> **Brief**
All lines from the one with "View history (1504, 64)" to the end of the listing below are to be transcribed exactly; both end lines are included, and no other lines are.
=== Begin Enclosure ===
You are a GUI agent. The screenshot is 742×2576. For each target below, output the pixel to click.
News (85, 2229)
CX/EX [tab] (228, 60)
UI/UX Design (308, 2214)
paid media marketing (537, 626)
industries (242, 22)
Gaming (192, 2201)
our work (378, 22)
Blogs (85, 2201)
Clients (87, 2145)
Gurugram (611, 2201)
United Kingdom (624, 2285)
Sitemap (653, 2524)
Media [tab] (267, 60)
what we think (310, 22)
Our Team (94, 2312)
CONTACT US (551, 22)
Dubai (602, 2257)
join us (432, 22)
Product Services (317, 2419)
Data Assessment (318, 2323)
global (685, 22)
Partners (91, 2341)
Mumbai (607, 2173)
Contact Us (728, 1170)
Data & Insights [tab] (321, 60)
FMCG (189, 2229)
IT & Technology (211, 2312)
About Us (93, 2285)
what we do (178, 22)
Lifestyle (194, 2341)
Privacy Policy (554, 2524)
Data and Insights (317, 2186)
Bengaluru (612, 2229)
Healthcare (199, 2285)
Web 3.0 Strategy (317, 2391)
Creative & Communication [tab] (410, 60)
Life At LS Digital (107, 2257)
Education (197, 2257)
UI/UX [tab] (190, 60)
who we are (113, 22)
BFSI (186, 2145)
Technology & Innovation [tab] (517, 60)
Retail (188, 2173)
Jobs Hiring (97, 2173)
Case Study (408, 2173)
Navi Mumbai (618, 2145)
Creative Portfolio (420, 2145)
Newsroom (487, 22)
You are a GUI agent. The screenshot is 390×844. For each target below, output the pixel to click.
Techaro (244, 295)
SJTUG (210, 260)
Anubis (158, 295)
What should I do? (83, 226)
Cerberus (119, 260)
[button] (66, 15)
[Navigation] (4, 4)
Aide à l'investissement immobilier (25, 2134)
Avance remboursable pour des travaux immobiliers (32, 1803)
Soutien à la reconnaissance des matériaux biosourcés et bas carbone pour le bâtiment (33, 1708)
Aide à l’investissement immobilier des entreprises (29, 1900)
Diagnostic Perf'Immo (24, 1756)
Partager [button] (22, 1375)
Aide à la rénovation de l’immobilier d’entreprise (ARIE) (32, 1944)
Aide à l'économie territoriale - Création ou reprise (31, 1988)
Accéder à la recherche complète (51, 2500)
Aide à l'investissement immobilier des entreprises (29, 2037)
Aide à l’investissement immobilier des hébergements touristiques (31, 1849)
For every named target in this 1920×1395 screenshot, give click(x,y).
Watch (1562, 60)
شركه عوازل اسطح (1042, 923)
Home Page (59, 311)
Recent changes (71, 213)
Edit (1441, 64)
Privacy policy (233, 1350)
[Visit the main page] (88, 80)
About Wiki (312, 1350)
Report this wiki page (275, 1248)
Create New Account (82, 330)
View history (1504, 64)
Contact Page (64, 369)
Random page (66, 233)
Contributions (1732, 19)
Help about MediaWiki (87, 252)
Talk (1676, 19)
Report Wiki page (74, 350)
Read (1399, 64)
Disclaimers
=== End Enclosure ===
> **Answer to the exercise**
View history (1504, 64)
Contact Page (64, 369)
Random page (66, 233)
Contributions (1732, 19)
Help about MediaWiki (87, 252)
Talk (1676, 19)
Report Wiki page (74, 350)
Read (1399, 64)
Disclaimers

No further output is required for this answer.